-- MATERIAL PROVIDED start --
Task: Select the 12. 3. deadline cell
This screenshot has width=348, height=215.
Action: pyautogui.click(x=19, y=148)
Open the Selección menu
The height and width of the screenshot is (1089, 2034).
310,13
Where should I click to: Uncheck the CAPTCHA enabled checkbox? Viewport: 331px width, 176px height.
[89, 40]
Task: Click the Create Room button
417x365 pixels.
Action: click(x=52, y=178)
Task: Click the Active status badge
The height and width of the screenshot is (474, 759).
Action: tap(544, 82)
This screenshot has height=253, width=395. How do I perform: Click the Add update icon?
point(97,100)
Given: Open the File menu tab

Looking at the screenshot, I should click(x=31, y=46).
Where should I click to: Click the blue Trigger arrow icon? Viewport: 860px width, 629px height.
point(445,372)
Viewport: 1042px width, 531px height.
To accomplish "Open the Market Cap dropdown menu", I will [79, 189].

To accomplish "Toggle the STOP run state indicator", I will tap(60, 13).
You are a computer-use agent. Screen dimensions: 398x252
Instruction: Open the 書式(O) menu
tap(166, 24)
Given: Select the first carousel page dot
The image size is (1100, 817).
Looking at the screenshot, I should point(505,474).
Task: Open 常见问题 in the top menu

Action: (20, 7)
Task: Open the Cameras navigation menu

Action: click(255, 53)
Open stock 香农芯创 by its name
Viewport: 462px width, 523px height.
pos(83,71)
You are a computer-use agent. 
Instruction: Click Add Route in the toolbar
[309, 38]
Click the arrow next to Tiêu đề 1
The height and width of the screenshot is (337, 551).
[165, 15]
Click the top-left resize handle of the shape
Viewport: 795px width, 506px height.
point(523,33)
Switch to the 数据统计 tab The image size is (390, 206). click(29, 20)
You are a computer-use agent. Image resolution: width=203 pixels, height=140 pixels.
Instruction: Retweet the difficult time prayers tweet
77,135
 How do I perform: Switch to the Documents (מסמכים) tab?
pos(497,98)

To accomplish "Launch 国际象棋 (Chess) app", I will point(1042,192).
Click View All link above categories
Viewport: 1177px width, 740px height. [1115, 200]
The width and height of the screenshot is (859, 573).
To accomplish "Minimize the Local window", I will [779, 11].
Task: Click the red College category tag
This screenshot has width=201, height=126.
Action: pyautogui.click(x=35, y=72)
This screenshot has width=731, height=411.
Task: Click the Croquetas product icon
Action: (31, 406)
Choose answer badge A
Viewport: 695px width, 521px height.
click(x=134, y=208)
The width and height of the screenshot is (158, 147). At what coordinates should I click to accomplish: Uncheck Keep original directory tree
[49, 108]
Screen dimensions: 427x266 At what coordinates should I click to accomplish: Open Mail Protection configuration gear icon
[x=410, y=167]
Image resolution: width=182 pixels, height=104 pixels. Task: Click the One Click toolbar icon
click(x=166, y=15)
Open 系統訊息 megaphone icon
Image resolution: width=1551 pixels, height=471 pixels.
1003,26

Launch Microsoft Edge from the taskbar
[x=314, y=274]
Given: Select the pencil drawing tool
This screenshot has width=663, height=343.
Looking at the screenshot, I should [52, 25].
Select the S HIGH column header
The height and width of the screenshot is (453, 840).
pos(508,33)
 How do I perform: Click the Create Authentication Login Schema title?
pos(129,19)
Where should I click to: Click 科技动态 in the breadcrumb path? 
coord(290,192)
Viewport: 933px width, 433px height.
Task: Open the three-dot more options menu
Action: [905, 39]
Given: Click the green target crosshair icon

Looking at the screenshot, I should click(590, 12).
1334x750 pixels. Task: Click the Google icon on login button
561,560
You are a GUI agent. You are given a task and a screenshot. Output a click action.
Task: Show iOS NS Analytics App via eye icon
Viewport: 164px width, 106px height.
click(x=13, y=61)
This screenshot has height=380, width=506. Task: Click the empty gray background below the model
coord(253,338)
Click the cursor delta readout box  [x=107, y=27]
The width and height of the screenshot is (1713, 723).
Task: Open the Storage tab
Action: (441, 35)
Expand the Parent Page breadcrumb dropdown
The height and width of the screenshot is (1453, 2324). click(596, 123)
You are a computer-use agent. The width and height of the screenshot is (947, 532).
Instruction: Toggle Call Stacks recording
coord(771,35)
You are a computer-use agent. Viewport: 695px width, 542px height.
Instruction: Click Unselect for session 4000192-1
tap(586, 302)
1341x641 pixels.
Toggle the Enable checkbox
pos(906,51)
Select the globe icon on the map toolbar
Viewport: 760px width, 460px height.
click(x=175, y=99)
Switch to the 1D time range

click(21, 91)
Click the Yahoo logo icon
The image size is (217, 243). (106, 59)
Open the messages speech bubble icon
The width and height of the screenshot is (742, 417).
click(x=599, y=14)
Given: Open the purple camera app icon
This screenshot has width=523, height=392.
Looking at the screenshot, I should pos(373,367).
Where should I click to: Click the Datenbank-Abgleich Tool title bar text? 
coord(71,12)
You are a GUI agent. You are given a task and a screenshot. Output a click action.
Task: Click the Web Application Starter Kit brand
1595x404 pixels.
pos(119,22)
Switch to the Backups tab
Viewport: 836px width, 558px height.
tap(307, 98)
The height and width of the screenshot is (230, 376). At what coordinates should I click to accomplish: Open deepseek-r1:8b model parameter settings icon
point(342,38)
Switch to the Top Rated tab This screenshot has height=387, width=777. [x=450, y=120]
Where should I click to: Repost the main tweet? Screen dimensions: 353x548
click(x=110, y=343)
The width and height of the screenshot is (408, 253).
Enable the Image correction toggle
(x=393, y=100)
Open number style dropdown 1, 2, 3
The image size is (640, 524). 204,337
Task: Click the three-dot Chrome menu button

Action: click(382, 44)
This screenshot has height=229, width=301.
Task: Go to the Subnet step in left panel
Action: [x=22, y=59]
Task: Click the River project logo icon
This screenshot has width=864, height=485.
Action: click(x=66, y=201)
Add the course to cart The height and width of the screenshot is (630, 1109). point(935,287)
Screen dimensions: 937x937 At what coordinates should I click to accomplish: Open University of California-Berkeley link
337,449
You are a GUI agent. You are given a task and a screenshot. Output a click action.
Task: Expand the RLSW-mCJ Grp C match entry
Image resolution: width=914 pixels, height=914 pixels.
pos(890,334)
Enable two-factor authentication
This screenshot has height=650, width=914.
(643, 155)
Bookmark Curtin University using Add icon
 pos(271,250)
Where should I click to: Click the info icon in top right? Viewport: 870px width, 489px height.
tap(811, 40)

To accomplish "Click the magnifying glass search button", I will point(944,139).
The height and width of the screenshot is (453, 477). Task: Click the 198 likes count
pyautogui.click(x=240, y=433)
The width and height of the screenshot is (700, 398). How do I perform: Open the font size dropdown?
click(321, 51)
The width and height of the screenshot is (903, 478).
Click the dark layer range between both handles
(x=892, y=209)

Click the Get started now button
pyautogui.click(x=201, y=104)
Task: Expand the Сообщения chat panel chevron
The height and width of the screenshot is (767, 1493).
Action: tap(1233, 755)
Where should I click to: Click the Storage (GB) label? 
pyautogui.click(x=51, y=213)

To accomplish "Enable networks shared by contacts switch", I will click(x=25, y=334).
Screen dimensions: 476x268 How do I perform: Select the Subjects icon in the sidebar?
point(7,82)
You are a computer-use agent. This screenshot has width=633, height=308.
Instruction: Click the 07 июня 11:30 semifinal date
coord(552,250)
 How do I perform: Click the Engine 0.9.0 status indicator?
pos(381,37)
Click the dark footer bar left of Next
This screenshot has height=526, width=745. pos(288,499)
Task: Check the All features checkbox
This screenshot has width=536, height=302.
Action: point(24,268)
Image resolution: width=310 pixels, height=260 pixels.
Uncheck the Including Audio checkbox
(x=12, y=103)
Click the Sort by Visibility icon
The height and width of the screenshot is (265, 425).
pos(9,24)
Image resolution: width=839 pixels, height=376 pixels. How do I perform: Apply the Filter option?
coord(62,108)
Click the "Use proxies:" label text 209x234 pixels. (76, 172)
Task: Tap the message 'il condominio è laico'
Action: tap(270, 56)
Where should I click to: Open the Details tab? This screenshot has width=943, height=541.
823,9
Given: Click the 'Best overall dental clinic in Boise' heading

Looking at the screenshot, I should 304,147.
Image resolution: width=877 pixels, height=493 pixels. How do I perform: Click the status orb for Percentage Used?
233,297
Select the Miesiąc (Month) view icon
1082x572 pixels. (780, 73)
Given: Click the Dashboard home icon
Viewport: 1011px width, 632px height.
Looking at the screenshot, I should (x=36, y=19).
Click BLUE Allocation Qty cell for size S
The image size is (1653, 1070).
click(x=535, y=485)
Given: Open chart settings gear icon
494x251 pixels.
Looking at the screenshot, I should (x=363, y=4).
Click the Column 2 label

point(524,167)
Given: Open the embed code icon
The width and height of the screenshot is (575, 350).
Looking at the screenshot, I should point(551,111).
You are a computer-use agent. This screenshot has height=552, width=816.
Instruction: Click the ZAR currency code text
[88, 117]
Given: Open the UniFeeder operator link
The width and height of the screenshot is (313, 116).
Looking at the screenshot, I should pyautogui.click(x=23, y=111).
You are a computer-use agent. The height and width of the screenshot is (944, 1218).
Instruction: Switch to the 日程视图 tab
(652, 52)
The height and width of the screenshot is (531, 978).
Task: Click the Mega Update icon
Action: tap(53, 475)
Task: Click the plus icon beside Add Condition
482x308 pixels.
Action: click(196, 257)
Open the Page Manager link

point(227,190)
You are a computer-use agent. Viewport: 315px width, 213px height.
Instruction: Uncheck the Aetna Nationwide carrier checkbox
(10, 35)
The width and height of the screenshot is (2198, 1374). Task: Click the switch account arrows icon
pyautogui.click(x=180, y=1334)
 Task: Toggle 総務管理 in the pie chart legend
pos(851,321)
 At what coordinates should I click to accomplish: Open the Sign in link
-- MATERIAL PROVIDED end --
→ **TASK STATEMENT**
Please arrange the lines as a JSON list of strings, one string per line, from the line with "Given: Select the pencil drawing tool" to the line with "coord(71,12)", both included, leaving out blank lines.

→ **RESPONSE BELOW**
[
  "Given: Select the pencil drawing tool",
  "This screenshot has width=663, height=343.",
  "Looking at the screenshot, I should [52, 25].",
  "Select the S HIGH column header",
  "The height and width of the screenshot is (453, 840).",
  "pos(508,33)",
  " How do I perform: Click the Create Authentication Login Schema title?",
  "pos(129,19)",
  "Where should I click to: Click 科技动态 in the breadcrumb path? ",
  "coord(290,192)",
  "Viewport: 933px width, 433px height.",
  "Task: Open the three-dot more options menu",
  "Action: [905, 39]",
  "Given: Click the green target crosshair icon",
  "Looking at the screenshot, I should click(590, 12).",
  "1334x750 pixels. Task: Click the Google icon on login button",
  "561,560",
  "You are a GUI agent. You are given a task and a screenshot. Output a click action.",
  "Task: Show iOS NS Analytics App via eye icon",
  "Viewport: 164px width, 106px height.",
  "click(x=13, y=61)",
  "This screenshot has height=380, width=506. Task: Click the empty gray background below the model",
  "coord(253,338)",
  "Click the cursor delta readout box  [x=107, y=27]",
  "The width and height of the screenshot is (1713, 723).",
  "Task: Open the Storage tab",
  "Action: (441, 35)",
  "Expand the Parent Page breadcrumb dropdown",
  "The height and width of the screenshot is (1453, 2324). click(596, 123)",
  "You are a computer-use agent. The width and height of the screenshot is (947, 532).",
  "Instruction: Toggle Call Stacks recording",
  "coord(771,35)",
  "You are a computer-use agent. Viewport: 695px width, 542px height.",
  "Instruction: Click Unselect for session 4000192-1",
  "tap(586, 302)",
  "1341x641 pixels.",
  "Toggle the Enable checkbox",
  "pos(906,51)",
  "Select the globe icon on the map toolbar",
  "Viewport: 760px width, 460px height.",
  "click(x=175, y=99)",
  "Switch to the 1D time range",
  "click(21, 91)",
  "Click the Yahoo logo icon",
  "The image size is (217, 243). (106, 59)",
  "Open the messages speech bubble icon",
  "The width and height of the screenshot is (742, 417).",
  "click(x=599, y=14)",
  "Given: Open the purple camera app icon",
  "This screenshot has width=523, height=392.",
  "Looking at the screenshot, I should pos(373,367).",
  "Where should I click to: Click the Datenbank-Abgleich Tool title bar text? ",
  "coord(71,12)"
]